Please repeat exactly the lines below from the one containing "Lotus: Surviving a Dark Time (61, 2132)" down to the one containing "My Left Wing - Front Page (72, 1976)", both included, and nothing else.

___

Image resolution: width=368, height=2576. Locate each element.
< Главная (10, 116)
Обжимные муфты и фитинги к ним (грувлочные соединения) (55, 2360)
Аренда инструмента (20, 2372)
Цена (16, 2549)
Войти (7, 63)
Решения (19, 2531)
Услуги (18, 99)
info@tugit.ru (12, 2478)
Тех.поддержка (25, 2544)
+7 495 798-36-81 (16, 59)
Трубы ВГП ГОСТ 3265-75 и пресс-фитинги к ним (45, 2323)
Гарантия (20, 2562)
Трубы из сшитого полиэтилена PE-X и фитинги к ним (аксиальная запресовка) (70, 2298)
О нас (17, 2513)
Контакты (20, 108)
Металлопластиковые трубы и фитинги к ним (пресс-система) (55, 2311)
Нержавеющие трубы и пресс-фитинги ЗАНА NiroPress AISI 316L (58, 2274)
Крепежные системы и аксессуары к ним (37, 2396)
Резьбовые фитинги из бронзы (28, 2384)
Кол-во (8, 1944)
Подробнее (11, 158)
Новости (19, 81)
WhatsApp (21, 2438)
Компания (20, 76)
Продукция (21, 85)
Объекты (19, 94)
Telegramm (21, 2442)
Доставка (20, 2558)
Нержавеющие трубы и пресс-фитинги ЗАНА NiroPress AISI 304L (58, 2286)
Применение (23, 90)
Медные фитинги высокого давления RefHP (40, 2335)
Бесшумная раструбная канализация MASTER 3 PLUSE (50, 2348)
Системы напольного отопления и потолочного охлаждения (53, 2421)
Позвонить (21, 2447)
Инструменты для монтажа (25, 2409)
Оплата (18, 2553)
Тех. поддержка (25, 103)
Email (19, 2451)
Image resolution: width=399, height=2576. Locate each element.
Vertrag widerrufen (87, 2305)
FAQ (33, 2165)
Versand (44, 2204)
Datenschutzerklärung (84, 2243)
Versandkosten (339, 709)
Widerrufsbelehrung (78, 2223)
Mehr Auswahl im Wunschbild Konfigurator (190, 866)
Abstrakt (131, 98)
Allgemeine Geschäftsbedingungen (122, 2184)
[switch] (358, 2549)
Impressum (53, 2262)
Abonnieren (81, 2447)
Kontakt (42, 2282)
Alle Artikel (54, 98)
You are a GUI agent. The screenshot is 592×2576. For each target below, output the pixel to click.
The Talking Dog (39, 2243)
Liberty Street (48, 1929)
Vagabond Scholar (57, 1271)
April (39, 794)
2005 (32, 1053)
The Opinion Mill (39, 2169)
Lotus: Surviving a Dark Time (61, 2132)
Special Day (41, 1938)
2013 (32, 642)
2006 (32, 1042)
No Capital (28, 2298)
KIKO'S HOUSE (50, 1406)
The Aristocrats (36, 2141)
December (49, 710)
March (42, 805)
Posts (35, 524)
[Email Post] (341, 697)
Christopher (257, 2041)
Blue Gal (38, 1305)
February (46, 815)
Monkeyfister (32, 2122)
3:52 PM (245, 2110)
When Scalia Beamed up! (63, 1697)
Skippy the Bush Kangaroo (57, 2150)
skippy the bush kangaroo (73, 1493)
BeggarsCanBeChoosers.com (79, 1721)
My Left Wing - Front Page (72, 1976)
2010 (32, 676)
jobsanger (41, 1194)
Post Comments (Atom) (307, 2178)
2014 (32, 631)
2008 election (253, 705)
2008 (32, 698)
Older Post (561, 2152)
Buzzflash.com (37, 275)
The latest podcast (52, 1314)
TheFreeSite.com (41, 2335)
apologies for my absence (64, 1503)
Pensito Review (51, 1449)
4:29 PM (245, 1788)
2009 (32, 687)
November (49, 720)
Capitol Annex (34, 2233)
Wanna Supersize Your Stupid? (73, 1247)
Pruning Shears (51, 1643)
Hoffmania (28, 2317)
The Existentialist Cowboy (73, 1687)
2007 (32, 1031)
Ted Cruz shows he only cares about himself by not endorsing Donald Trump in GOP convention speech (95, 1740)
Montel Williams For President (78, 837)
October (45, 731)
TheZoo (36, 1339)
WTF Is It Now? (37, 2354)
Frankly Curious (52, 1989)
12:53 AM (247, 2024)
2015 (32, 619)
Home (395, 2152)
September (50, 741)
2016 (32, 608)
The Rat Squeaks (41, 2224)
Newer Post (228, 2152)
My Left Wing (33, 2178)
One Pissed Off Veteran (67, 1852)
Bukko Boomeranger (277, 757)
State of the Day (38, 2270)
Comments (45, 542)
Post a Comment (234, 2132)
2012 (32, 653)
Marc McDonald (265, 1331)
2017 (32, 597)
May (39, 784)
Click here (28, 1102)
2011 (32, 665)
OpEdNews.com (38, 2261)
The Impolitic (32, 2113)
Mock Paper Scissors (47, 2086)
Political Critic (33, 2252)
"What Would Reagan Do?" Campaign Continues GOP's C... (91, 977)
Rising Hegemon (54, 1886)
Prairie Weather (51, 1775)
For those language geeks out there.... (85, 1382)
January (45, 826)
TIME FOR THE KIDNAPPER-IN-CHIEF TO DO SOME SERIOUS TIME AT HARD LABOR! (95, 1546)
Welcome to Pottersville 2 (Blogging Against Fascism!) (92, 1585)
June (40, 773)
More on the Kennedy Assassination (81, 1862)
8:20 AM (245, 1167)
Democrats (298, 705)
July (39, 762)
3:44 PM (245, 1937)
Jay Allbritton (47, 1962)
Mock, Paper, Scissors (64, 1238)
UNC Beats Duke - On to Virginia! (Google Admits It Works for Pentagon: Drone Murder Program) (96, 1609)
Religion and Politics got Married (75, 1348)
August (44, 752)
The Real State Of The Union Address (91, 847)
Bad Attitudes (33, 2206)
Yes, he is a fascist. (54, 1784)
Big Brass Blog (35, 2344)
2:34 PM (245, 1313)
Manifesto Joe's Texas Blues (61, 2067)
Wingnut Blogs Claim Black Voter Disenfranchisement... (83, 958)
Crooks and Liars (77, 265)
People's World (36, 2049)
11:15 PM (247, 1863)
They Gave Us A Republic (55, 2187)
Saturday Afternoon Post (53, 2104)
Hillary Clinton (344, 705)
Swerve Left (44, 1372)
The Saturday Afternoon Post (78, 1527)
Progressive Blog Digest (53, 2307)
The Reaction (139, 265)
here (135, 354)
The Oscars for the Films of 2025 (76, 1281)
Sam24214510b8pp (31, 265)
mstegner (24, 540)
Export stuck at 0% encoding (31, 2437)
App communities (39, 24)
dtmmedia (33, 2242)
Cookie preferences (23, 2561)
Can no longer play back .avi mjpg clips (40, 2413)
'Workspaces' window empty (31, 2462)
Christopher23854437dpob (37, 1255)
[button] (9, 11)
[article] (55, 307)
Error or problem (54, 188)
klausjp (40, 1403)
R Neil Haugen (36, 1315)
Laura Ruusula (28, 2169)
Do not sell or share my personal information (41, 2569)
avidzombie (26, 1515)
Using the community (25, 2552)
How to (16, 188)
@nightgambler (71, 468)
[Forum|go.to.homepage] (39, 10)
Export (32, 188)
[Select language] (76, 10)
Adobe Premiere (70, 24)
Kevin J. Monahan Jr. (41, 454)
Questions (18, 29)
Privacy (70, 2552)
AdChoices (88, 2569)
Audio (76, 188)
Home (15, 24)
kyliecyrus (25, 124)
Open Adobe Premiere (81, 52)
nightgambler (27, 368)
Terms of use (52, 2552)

___

* OUTPUT OF THE TASK
Lotus: Surviving a Dark Time (61, 2132)
Special Day (41, 1938)
2013 (32, 642)
2006 (32, 1042)
No Capital (28, 2298)
KIKO'S HOUSE (50, 1406)
The Aristocrats (36, 2141)
December (49, 710)
March (42, 805)
Posts (35, 524)
[Email Post] (341, 697)
Christopher (257, 2041)
Blue Gal (38, 1305)
February (46, 815)
Monkeyfister (32, 2122)
3:52 PM (245, 2110)
When Scalia Beamed up! (63, 1697)
Skippy the Bush Kangaroo (57, 2150)
skippy the bush kangaroo (73, 1493)
BeggarsCanBeChoosers.com (79, 1721)
My Left Wing - Front Page (72, 1976)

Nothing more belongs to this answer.